Ausser Thesen nichts gewesen

75 Jahre Tourismuswissenschaft in der Schweiz

Die Schweizer Tourismuswissenschaft kann heuer ihren 75. Geburtstag feiern – 1941 erreichte Tourismus an den Universitäten Bern und St. Gallen akademischen Rang.

Eines der ältesten schriftlichen Zeugnisse des Abendlandes kann durchaus als touristisches Werk gelesen werden: Die Illias, vom griechischen Dichter Homer vor rund 2700 Jahren verfasst, schildert herausragend die Reisen des Odysseus und erzählt von den Motiven, die zum Reisen bewegten – das Werk verbindet also sozusagen Reiseführer und Tourismuswissenschaft.

Das Kennenlernen fremder Länder, Sitten und Menschen gehörte damals freilich nicht zu den Motiven. Vielmehr ging es ums Erobern und Ausrauben, um die nackte Existenz und die schöne Helena. Die Entdeckung der Landschaft kam später, rund 1500 Jahre nach Homer: Im späten Mittelalter erschienen erste Schilderungen von Landschaften und auch erste Landschaftsbilder.
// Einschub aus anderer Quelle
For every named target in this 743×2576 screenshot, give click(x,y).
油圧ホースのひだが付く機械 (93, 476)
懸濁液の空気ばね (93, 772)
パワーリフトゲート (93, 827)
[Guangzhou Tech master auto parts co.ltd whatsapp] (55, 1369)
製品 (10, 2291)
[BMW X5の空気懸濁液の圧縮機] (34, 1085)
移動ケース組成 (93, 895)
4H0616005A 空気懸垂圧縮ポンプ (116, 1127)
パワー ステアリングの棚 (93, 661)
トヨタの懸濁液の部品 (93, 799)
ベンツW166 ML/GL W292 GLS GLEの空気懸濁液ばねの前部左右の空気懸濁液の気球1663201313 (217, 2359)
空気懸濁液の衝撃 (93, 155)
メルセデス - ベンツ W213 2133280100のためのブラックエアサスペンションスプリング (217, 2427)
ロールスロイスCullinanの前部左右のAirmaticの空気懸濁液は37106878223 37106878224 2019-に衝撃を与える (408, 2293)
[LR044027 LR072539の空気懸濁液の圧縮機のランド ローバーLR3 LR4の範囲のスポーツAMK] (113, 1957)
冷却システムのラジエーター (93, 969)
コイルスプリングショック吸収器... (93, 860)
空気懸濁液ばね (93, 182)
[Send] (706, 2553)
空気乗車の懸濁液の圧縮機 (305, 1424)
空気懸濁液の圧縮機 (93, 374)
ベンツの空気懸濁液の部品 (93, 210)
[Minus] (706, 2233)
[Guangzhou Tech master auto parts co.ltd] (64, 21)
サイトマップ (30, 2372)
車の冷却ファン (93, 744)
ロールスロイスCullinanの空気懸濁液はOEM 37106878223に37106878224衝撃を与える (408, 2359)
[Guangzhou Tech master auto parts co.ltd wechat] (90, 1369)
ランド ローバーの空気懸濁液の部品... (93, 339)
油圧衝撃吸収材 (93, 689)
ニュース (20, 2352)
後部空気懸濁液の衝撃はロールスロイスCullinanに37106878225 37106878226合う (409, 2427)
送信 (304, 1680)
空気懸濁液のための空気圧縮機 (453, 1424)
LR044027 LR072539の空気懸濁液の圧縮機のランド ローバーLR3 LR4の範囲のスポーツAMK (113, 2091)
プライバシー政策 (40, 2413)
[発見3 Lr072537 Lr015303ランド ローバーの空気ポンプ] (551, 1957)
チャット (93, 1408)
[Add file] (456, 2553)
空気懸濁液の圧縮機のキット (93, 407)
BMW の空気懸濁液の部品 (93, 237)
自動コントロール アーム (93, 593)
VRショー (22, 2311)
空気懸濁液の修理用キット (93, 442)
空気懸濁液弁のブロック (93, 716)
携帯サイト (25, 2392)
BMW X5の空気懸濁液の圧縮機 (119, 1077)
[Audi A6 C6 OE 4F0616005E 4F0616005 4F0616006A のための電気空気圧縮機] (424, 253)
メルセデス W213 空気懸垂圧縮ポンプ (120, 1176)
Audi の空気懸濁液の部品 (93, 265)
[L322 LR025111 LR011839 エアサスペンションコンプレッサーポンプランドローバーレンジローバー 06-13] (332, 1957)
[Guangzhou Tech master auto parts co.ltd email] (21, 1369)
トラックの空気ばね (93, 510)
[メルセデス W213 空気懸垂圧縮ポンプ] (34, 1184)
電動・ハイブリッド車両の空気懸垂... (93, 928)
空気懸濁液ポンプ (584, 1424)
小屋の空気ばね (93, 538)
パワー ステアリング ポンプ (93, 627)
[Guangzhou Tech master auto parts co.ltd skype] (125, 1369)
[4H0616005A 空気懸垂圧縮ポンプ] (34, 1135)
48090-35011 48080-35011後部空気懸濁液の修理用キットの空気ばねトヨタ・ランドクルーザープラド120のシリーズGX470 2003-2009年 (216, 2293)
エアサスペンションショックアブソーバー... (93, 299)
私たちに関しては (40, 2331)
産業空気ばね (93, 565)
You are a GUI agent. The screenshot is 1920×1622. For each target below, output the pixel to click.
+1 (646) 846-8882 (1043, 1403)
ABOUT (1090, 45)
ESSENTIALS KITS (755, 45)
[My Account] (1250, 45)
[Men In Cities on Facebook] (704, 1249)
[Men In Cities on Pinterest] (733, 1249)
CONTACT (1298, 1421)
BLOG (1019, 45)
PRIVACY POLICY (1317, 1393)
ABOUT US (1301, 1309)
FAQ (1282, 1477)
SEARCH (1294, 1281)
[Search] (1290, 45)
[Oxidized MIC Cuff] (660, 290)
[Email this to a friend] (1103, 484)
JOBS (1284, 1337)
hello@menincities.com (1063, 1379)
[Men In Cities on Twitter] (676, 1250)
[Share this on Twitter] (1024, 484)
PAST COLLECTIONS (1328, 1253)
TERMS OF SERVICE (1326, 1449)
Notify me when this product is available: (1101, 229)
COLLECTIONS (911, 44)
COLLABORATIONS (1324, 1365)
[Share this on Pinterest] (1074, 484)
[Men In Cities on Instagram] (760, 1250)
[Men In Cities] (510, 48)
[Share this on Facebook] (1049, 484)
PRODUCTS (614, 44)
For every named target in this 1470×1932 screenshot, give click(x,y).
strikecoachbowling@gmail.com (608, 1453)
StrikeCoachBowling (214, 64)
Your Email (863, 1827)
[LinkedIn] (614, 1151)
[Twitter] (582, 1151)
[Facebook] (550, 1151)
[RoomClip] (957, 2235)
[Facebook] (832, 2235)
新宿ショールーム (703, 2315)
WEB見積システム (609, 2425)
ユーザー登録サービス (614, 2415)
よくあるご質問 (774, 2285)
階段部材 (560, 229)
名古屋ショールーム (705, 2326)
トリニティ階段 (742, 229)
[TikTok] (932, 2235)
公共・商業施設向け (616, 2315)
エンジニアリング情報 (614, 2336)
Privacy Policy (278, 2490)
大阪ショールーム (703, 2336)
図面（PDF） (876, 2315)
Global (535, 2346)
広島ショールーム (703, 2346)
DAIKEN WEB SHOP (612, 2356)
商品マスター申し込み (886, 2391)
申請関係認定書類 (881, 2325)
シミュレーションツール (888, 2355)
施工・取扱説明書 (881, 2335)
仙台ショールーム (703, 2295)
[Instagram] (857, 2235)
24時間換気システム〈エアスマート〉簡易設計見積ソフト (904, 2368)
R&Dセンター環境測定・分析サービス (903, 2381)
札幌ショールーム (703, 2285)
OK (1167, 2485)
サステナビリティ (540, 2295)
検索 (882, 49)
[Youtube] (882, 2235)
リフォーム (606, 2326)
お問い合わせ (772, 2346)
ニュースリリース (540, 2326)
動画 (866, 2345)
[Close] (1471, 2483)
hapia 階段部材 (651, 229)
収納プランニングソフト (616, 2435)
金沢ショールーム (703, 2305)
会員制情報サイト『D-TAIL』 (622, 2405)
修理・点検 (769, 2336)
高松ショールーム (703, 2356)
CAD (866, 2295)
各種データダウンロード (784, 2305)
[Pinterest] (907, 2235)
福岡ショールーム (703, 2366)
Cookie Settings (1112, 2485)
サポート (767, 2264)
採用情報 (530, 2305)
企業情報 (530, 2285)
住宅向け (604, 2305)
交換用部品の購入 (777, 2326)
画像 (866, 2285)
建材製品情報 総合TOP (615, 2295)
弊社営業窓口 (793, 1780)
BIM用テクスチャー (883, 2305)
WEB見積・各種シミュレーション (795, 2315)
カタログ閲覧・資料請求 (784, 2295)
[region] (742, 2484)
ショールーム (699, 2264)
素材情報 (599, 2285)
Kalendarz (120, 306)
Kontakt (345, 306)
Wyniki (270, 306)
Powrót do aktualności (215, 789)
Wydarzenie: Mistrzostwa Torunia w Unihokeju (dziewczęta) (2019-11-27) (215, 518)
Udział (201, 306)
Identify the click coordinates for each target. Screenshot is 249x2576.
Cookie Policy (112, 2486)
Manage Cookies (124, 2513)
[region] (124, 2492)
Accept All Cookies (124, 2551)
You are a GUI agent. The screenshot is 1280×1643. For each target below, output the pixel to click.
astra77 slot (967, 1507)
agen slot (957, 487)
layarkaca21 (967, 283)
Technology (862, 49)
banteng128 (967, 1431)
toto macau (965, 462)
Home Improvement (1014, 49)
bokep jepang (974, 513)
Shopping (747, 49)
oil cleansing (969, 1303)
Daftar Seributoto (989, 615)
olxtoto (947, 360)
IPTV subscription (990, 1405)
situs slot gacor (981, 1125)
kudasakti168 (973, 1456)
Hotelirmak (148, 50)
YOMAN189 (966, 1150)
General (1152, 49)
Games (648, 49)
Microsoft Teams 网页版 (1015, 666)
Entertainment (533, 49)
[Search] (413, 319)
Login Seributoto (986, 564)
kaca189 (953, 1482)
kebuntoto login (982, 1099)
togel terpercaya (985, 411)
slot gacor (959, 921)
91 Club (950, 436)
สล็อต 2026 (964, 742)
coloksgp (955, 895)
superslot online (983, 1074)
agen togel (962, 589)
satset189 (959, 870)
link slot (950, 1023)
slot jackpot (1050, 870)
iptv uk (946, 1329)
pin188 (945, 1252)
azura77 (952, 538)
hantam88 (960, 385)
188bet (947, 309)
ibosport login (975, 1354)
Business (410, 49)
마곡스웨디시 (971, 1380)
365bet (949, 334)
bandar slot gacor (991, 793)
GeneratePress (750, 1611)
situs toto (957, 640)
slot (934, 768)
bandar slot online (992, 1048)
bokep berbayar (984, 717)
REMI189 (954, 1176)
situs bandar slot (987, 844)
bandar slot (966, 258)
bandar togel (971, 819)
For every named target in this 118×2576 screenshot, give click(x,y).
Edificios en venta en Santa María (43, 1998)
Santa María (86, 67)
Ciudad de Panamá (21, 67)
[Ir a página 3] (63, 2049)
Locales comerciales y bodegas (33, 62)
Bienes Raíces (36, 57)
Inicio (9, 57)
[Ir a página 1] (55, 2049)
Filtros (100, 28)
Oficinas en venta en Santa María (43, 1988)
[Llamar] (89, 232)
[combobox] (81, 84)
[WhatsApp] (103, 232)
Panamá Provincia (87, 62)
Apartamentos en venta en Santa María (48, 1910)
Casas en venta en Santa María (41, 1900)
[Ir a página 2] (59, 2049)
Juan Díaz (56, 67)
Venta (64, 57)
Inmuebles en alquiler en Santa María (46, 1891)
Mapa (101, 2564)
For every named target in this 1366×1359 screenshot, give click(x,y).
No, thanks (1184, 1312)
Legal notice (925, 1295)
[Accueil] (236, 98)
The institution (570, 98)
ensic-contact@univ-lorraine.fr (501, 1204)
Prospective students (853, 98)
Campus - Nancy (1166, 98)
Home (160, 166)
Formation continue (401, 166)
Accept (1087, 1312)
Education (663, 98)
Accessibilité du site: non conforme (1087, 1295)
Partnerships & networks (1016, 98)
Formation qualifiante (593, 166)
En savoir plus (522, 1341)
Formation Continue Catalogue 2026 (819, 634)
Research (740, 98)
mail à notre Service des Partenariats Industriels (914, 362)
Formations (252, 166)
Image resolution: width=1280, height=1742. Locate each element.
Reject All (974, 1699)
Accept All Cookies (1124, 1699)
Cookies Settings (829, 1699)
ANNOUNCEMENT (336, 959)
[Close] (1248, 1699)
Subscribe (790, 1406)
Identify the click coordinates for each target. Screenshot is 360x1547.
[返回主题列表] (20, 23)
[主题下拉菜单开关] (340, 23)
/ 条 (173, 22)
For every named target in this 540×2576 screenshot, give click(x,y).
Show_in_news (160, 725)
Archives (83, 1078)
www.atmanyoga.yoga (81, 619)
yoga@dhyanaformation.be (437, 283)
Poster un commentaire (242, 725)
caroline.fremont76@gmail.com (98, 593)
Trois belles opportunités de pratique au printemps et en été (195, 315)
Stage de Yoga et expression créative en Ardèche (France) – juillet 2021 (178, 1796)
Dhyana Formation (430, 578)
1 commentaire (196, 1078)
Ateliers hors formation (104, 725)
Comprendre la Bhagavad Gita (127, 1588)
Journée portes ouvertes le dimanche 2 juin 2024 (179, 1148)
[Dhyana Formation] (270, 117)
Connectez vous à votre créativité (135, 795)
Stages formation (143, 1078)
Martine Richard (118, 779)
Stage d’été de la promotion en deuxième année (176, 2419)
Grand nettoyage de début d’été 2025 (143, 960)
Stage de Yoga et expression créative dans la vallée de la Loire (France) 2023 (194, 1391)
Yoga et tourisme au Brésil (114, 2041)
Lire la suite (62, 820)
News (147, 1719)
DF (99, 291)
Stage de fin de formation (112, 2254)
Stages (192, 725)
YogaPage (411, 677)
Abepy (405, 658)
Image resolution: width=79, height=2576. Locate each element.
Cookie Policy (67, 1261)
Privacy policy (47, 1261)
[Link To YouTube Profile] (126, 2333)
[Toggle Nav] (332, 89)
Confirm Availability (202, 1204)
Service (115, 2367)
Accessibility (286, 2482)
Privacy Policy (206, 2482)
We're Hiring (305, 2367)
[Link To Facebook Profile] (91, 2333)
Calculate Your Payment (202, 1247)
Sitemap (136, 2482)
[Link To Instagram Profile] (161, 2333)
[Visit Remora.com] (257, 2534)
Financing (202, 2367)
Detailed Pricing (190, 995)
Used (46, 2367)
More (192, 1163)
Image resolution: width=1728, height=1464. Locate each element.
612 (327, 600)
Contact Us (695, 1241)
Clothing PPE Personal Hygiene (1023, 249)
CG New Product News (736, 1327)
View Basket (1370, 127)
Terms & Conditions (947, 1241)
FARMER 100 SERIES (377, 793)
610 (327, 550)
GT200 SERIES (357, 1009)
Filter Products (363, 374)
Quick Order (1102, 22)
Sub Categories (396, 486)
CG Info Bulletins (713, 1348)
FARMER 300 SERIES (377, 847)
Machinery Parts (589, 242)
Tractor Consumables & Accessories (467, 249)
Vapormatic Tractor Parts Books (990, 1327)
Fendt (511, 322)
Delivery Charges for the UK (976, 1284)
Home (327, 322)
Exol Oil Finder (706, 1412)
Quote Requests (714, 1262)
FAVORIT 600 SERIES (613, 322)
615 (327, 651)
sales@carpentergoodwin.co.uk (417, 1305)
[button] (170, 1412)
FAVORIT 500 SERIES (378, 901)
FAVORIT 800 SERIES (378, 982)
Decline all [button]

Dies parallel zur Druckschrift und zur ebenfalls neuartigen perspektivischen Darstellung: Sie ermöglichte erstmals in der bekannten Menschheitsgeschichte eine Darstellung von Räumen und Tiefe und wurde namentlich von Leonardo da Vinci perfektioniert.

Nur wenig später folgten die ersten Reisen, die nicht kriegerischen oder wirtschaftlichen Zwecken dienten und darum als touristisch bezeichnet werden können: Junge, adelige Briten machten sich, begleitet von Tutoren und Bediensteten, ab der Mitte des 17. Jahrhunderts auf zur "Grand Tour". Das war keine motorisierte Reise über Schweizer Land- und Passstrassen, sondern ein meist mehrjähriges Abhaken kultureller Juwelen rund ums Mittelmeer, ein Pflegen familiärer Bande und ein Abenteuer à la Casanova.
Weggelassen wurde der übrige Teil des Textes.